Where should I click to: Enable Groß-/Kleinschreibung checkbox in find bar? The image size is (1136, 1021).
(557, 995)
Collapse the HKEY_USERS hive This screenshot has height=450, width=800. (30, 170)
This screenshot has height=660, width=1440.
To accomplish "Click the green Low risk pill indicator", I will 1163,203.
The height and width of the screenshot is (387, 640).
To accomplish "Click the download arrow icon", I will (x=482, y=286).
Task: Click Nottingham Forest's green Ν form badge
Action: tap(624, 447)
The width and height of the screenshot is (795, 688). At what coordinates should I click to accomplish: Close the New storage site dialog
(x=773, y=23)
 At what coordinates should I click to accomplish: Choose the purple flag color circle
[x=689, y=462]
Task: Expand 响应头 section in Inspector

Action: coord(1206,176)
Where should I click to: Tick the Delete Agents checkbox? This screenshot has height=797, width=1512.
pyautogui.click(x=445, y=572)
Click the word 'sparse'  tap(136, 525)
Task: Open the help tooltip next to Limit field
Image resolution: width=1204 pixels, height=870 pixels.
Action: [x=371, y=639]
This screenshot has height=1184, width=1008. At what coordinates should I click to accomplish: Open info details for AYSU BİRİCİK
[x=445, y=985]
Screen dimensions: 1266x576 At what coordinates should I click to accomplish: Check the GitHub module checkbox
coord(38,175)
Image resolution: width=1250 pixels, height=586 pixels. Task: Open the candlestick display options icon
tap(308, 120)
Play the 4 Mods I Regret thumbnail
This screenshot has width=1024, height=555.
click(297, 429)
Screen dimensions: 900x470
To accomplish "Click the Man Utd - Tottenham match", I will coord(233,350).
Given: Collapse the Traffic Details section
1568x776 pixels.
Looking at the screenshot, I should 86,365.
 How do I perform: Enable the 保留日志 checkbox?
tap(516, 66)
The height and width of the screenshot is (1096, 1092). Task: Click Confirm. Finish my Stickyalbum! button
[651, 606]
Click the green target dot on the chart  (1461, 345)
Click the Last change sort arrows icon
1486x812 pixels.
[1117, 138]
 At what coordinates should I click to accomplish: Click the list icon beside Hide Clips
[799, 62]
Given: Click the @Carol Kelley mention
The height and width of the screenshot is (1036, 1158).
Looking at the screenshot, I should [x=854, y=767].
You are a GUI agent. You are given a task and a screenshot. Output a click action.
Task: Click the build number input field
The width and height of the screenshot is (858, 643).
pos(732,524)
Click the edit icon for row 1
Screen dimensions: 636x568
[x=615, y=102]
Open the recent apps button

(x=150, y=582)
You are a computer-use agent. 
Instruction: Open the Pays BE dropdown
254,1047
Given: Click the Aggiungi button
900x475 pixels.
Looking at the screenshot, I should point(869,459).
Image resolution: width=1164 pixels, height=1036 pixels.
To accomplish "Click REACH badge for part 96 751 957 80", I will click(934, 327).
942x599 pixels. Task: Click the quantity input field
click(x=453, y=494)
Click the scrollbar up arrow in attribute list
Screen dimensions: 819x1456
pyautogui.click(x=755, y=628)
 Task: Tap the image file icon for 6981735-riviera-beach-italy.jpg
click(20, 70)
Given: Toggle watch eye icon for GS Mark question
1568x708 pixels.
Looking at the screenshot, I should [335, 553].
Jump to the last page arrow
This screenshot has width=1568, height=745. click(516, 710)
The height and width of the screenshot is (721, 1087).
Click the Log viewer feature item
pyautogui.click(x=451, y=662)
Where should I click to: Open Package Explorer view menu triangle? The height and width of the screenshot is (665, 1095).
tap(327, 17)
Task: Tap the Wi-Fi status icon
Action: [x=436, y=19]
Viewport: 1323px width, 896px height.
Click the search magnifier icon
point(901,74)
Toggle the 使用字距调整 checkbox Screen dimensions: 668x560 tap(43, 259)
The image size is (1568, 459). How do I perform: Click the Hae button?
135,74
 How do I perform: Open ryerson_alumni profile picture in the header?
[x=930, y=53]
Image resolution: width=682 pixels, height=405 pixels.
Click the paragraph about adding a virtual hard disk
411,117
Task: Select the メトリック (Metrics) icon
---*---
### EXERCISE
Lines above that contain the string "Toggle" make up the answer.

### RESPONSE AREA
Given: Toggle watch eye icon for GS Mark question
Toggle the 使用字距调整 checkbox Screen dimensions: 668x560 tap(43, 259)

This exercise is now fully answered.